* BEGIN Document text *
3. Inventory-Based Arbitrage

Keep T and $CAST on both chains, watch for price gaps, execute trades quickly, and watch your total balance grow as the market self-adjusts to your arbitrage.

Inventory-based arbitrage is a strategy where you pre-hold some inventory of both your target token (T) and the bridging token ($CAST) on each chain. By maintaining balanced holdings across, for instance, Base and Solana, you can instantly execute trades whenever a price discrepancy arises—buying T where it’s cheap and selling T where it’s expensive.

1. Spot a price discrepancy.

2. Buy $T where it’s cheaper using $CAST.

3. Simultaneously sell $T on the other chain’s pool where it’s more expensive.

4. Rebalance holdings afterward.

1. Overview

• Why Inventory?

Holding T and $CAST on both chains removes the need to borrow or bridge T itself. You only bridge $CAST if you need to rebalance or capture profits.
* END Document text *
* BEGIN Data provided *
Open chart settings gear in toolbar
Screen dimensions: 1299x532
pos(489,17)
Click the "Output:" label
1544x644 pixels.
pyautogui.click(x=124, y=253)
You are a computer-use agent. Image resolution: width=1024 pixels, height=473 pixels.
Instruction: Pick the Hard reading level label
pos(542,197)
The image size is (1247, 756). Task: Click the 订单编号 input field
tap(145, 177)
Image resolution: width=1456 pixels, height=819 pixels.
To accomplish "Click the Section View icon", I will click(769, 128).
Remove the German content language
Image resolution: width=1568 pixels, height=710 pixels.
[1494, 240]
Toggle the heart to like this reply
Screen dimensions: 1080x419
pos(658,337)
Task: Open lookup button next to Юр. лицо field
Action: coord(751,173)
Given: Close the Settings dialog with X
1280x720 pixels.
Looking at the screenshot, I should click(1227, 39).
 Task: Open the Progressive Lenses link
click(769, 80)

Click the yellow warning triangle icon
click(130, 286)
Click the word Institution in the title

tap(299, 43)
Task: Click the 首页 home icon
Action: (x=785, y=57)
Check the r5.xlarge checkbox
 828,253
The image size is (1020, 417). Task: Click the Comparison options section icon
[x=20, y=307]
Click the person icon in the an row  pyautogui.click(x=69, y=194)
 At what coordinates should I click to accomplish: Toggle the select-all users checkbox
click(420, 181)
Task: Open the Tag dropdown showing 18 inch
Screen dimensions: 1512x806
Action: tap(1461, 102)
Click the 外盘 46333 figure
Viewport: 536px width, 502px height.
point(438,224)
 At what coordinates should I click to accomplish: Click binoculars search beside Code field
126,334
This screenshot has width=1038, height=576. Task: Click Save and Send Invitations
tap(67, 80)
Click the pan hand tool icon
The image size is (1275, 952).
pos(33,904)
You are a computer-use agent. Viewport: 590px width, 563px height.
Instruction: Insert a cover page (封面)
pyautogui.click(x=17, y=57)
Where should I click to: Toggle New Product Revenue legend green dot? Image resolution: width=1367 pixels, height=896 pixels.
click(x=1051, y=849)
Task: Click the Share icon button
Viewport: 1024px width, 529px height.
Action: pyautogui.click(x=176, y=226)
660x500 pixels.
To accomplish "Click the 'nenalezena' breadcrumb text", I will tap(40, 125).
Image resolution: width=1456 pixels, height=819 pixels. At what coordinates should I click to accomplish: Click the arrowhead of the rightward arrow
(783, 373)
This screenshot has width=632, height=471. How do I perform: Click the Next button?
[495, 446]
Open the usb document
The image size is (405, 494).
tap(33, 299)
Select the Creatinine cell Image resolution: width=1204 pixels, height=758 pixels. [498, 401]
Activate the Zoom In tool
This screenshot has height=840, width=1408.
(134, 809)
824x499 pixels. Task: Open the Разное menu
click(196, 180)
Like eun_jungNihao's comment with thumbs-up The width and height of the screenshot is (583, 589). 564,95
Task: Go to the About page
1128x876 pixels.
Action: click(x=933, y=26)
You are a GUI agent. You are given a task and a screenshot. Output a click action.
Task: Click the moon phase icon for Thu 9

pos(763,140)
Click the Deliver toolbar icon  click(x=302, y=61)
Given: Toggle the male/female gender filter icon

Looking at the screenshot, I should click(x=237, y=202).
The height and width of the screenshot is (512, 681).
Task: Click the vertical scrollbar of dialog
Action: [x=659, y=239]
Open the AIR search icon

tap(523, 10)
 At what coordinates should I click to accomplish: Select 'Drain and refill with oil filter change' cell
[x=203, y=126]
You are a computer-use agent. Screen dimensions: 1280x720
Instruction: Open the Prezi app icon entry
* END Data provided *
- [Work required]: Pick up the text on inventory-based arbitrage after its last sentence and keep writing it. The data has nothing to do with the text.

- [Exercise output]:
• Advantages

• Simplicity: No lending protocols or short positions needed.

• Instant Trading: You already have T on the expensive chain and $CAST on the cheaper chain, ready to go.

• Price Stabilization: Frequent arbitrage actions keep token prices on Base and Solana aligned.

2. How It Works

1. Pre-Hold T + $CAST

• Allocate a certain amount of T and $CAST on each chain (e.g., T = 1,000, $CAST = 5,000 on Base and the same on Solana).

2. Monitor Prices

• Continuously fetch the price of T (in $CAST) on both chains. If T is cheaper on Chain A than on Chain B, an arbitrage window may appear.

3. Compare & Check Threshold

• Calculate the percentage difference. If it exceeds a configured threshold (e.g., 1%), proceed with the trade.

4. Execute Trades

• Buy T on the cheaper chain (using $CAST).

• Sell T on the more expensive chain (using your existing T balance).

5. Rebalance (Optional)

• If you wish to maintain a specific inventory target, you can bridge some $CAST back and forth and swap to restore your original T + $CAST allocations on both chains.

3. Step-by-Step Example

1. Initial Balances

• Base: 1,000 T & 5,000 $CAST

• Solana: 1,000 T & 5,000 $CAST

2. Fetch Prices

• Base Price: 1 T = 10 $CAST

• Solana Price: 1 T = 12 $CAST

3. Identify Opportunity

• Price on Solana is higher: 12 vs. 10

• Difference = (12 - 10) / 10 = 20% (well above threshold!)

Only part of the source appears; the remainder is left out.